Copy only the lines between the one containing "Where should I" and the end of the records, both included, leaving out pictures.
Task inputs below:
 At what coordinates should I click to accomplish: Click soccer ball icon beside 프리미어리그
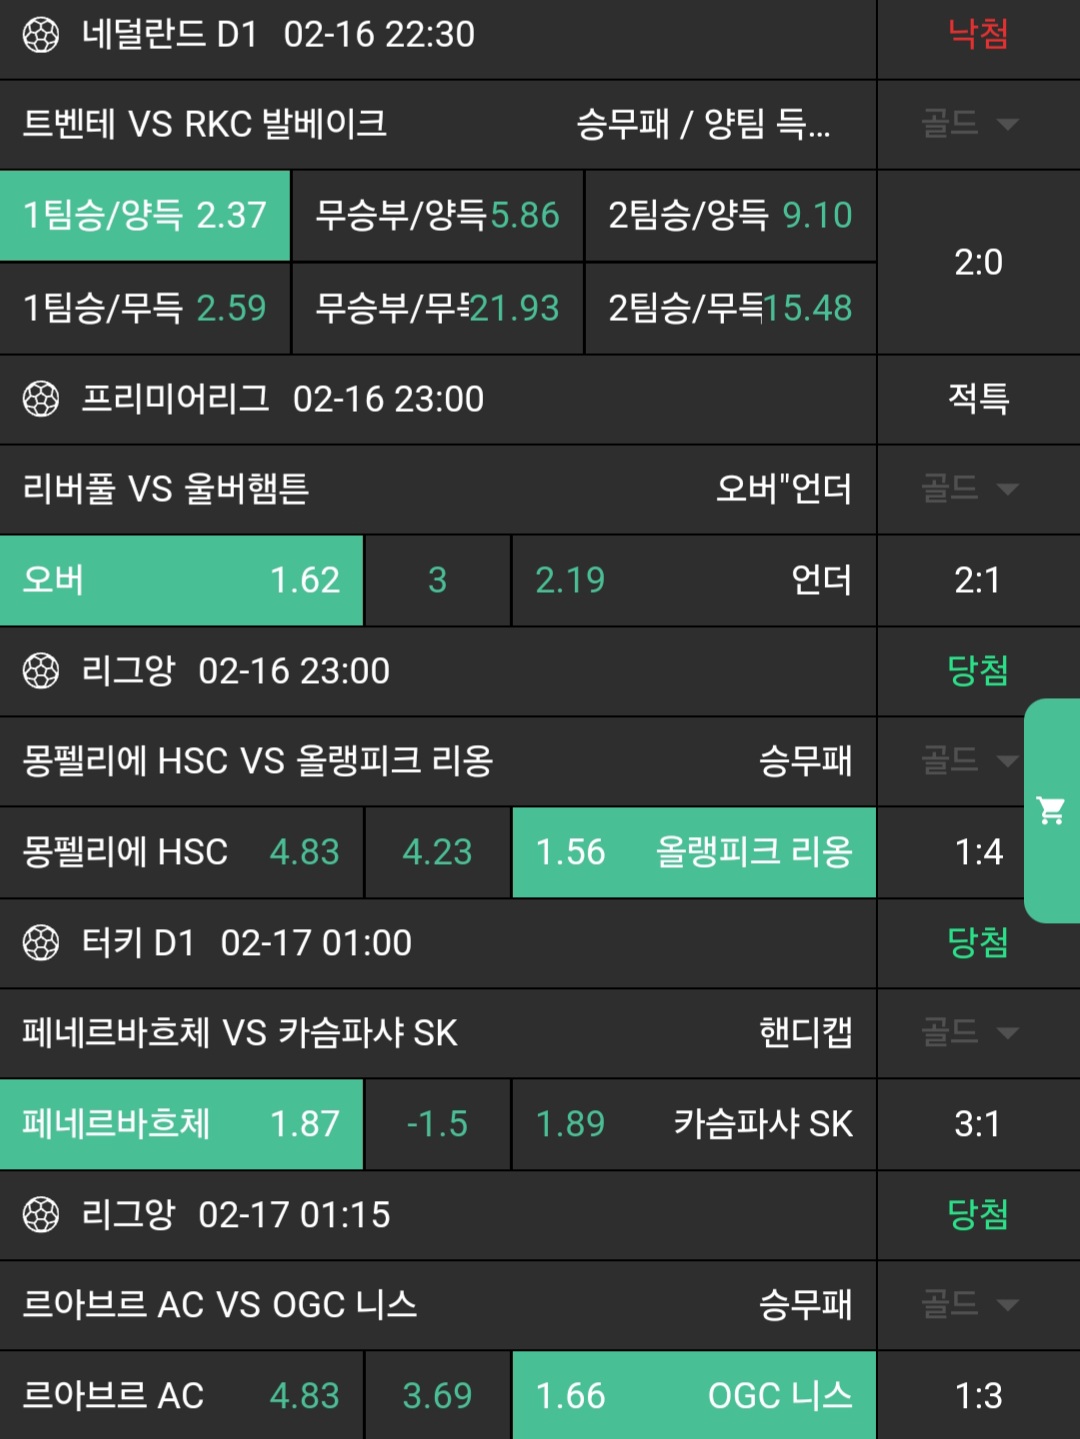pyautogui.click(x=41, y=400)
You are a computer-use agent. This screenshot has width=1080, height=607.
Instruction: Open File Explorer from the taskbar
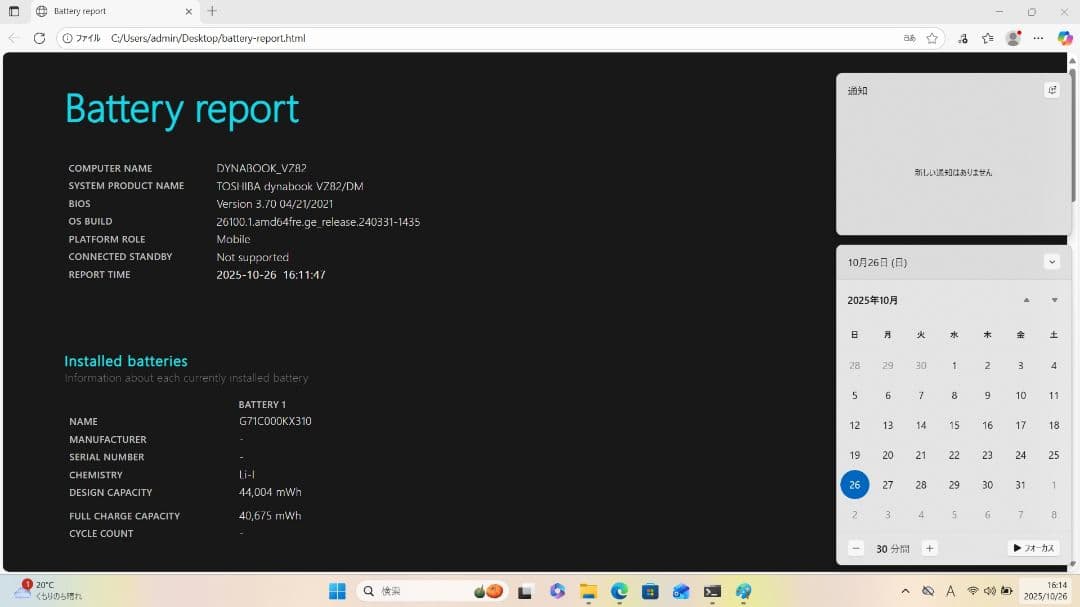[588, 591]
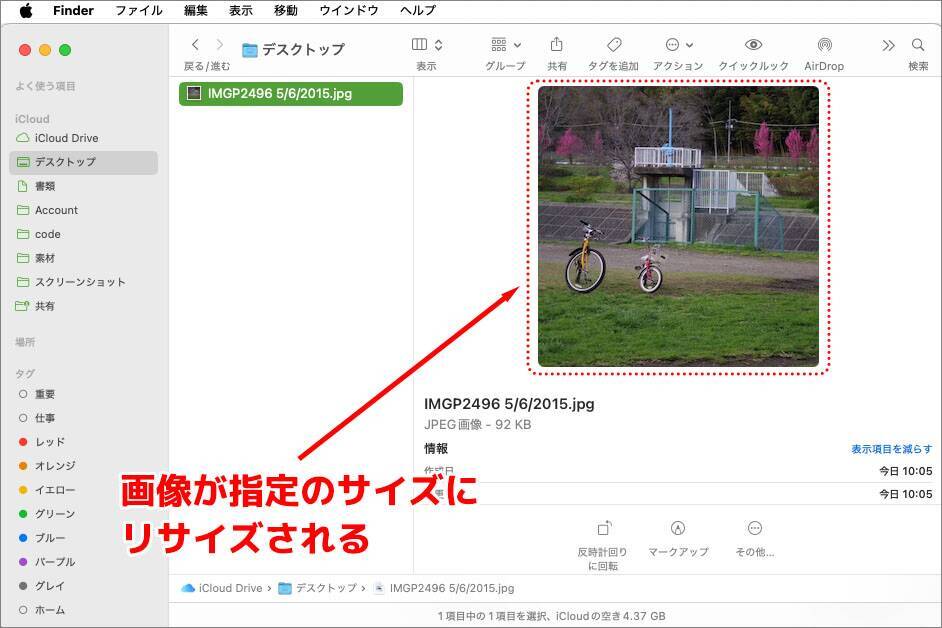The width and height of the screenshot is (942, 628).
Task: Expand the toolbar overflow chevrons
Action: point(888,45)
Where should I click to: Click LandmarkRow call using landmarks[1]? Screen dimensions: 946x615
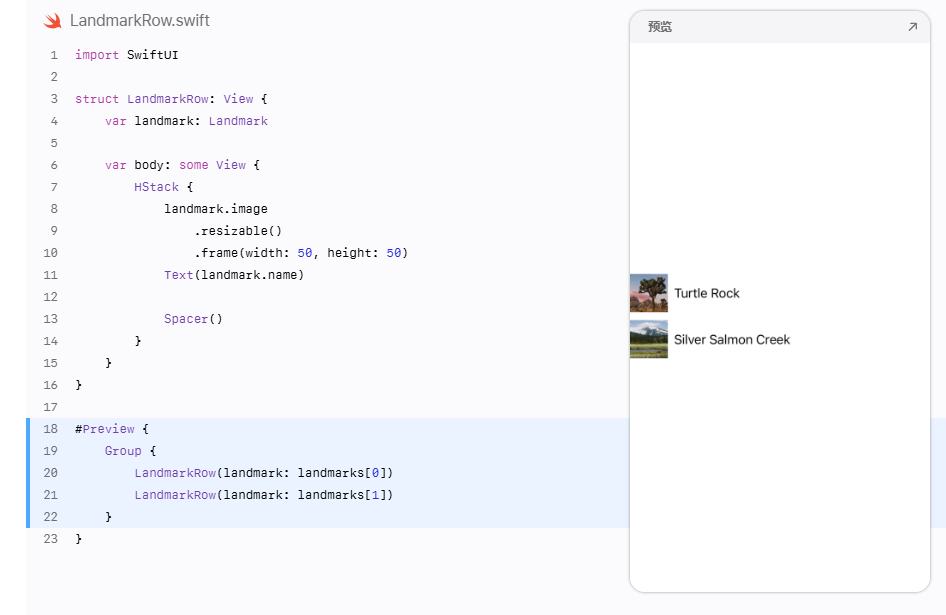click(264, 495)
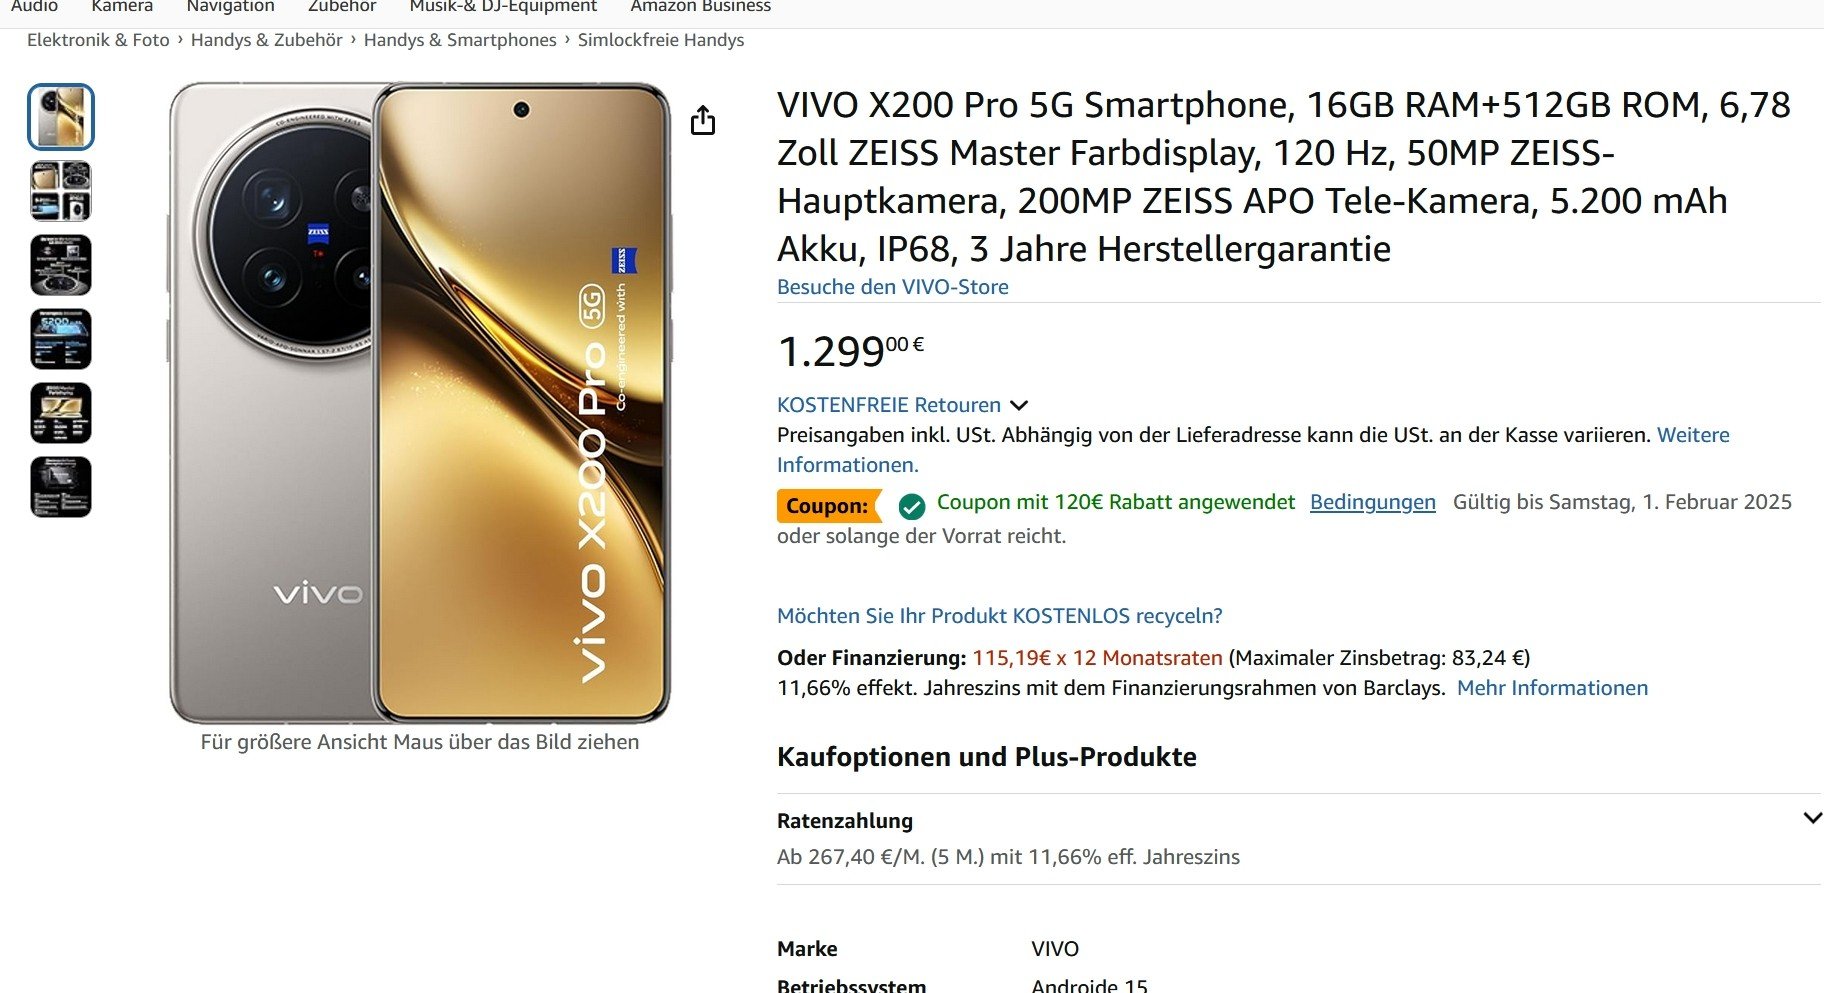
End of Task inputs.
— Task result —
Where should I click to: Click LandmarkRow call using landmarks[1]? Screen dimensions: 946x615
click(264, 495)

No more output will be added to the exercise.